NICENE AND POST-NICENE FATHERS OF THE CHRISTIAN CHURCH—SECOND SERIES—The Theology of St. Hilary of Poitiers. Part 17

 



Against these, the expressions of Hilary’s usual opinion, must be set others in which he anticipates the language of St. Augustine in the Pelagian controversy. But certain deductions must be made, before we can rightly judge the weight of his testimony on the side of original sin. Passages where he is merely amplifying the words of Scripture must be excluded, as also those which are obviously exhibitions of unguarded rhetoric. For instance such words as these, ‘Ever since the sin and unbelief of our first parent, we of later generations have had sin for the father of our body and unbelief for the mother of our soul,’ contradicting as they do Hilary’s well-known theory of the origin of the soul, cannot be regarded as giving his deliberate belief concerning sin. Again, we must be careful not to interpret strong language concerning the body (e.g. Tr. in Ps. cxviii, Caph, 5 fin.), as though it referred to our whole complex manhood. But after all deductions a good deal of strong Augustinianism remains. In the person of Adam God created all mankind, and all are implicated in his downfall, which was not only the beginning of evil but is a continuous power. 

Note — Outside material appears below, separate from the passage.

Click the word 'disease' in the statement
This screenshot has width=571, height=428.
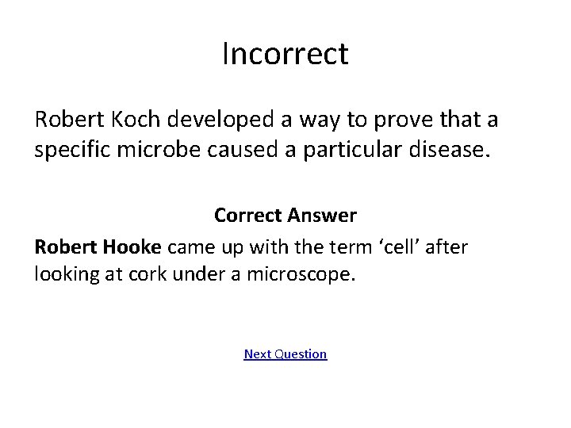coord(450,150)
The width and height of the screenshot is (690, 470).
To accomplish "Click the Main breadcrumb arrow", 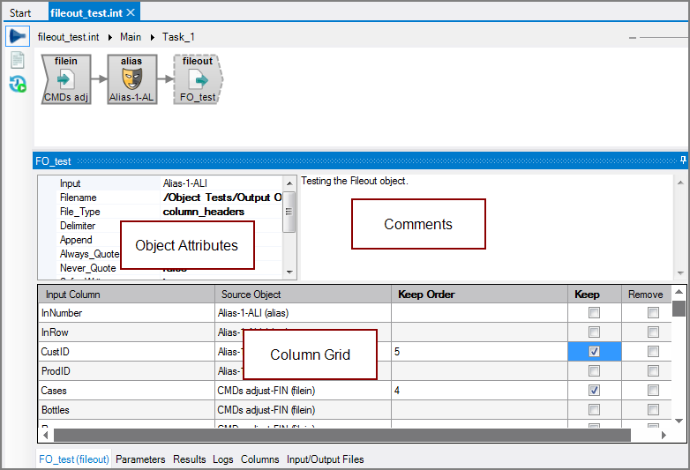I will [154, 37].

Not only as a matter of experience, is no man sinless, but no man can, by any possibility, be free from sin. Because of the sin of one sentence is passed upon all; the sentence of slavery which is so deep a degradation that the victim of sin forfeits even the name of man. But Hilary not only states the doctrine; he approaches very nearly, on rare occasions, to the term ‘original sin.’ It follows that nothing less than a regeneration, the free gift of God, will avail; and the grace by which the Christian must be maintained is also His spontaneous lxxxvii and unconditional gift. Faith, knowledge, Christian life, all have their origin and their maintenance from Him. Such is a brief statement of Hilary’s position as a forerunner of St. Augustine. The passages cited are scattered over his writings, from the earliest to the latest, and there is no sign that the more modern view was gaining ground in his mind as his judgment ripened. He had no occasion to face the question, and was content to say whatever seemed obviously to arise from the words under discussion, or to be most profitable to his audience.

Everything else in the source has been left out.